[TEXT PROVIDED — start]
Perinatal antibiotics given during delivery or after birth rapidly changes the colonization process of the gut in both term and preterm infants [14–17]. There are limited data, however, on the impact of perinatal antibiotics on the vertical transmission of microbes and AMR genes from mothers to infants.
Earlier, Tapiainen et al [15] reported the impact of perinatal antibiotics on the colonization of vaginally delivered infants in a prospective cohort. In the present study, we further investigate the impact of perinatal antibiotic on vertical microbe transmission from mother to infant using metagenomic analysis.
MATERIALS AND METHODS
Study Design and Study Population
The details are described elsewhere [15]. Briefly, this prospective controlled cohort included 149 term, vaginally delivered infants followed up from birth to age 12 months. Participants included 4 groups: the control group (neither mother nor infant received antibiotics), the intrapartum antibiotic prophylaxis (IAP) group (mother received IAP, infant did not receive antibiotics), the “postnatal” group (mother did not receive antibiotics, infants received postnatal antibiotics), and the IAP + postnatal group (both mother and infant received antibiotics). The Regional Ethics Committee of the Northern Ostrobothnia Hospital District, Oulu University Hospital, Oulu, Finland, reviewed and approved the study plan. All experiments were performed according to relevant regulations and guidelines. We enrolled only newborn infants whose parents gave written informed consent.
[TEXT PROVIDED — finish]
_TASK TO CARRY OUT_
Transcribe the passage from the study on perinatal antibiotics, starting at "Earlier, Tapiainen et" up to and including "using metagenomic analysis.".
[SOURCE DATA — start]
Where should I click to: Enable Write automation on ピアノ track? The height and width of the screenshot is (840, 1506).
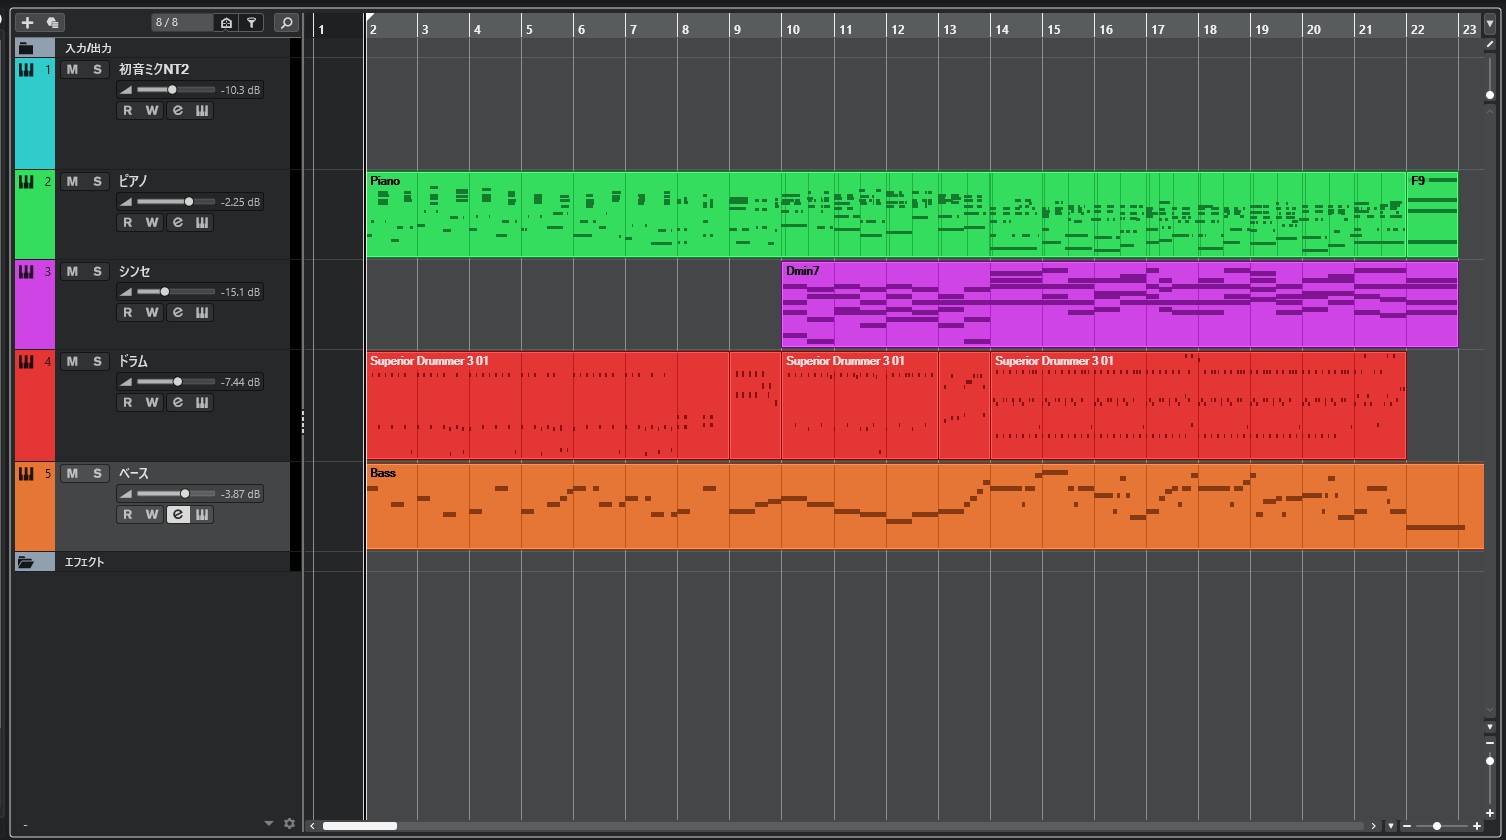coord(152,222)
[SOURCE DATA — finish]
[SOURCE DATA — start]
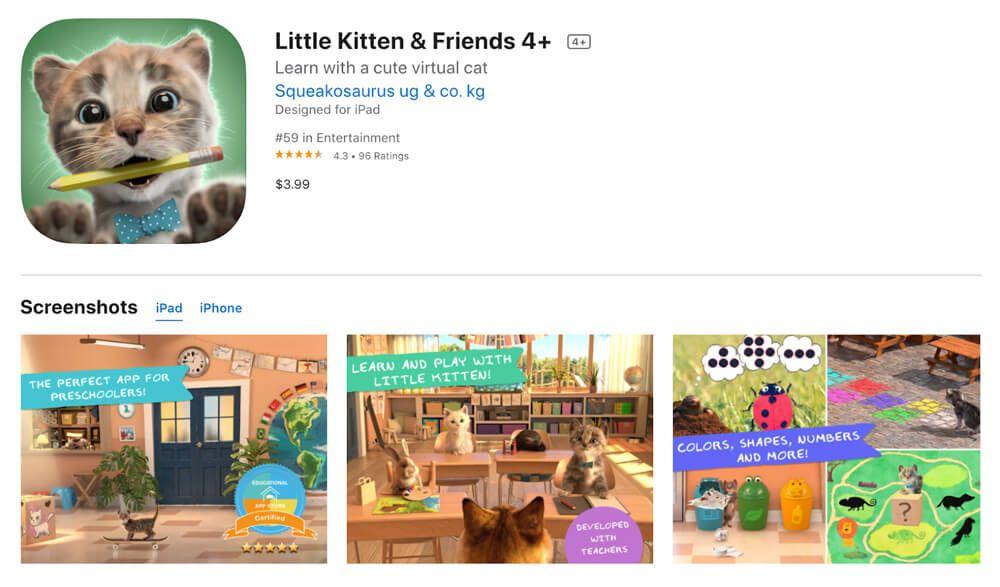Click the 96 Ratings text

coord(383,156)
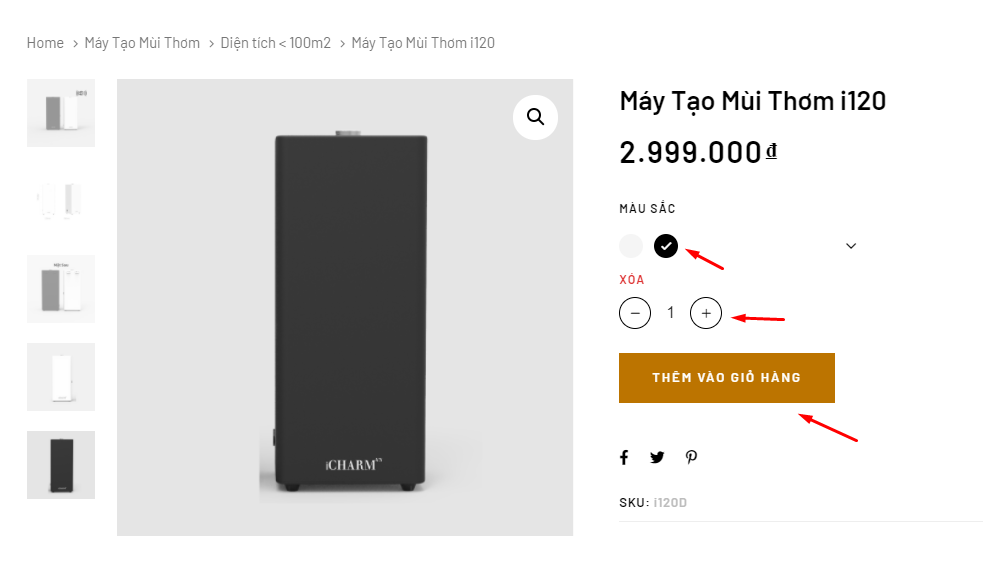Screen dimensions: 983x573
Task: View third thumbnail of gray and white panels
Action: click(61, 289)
[SOURCE DATA — finish]
[SOURCE DATA — start]
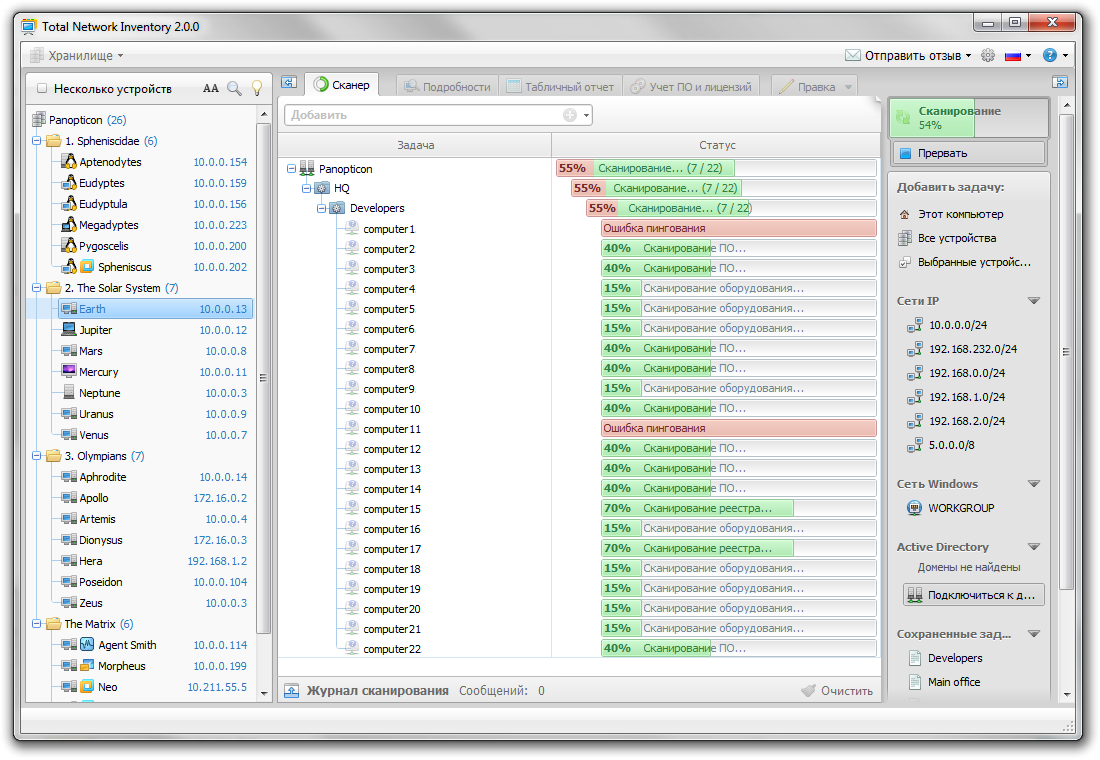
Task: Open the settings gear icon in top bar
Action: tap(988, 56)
[SOURCE DATA — finish]
_EXPECTED ANSWER_
Earlier, Tapiainen et al [15] reported the impact of perinatal antibiotics on the colonization of vaginally delivered infants in a prospective cohort. In the present study, we further investigate the impact of perinatal antibiotic on vertical microbe transmission from mother to infant using metagenomic analysis.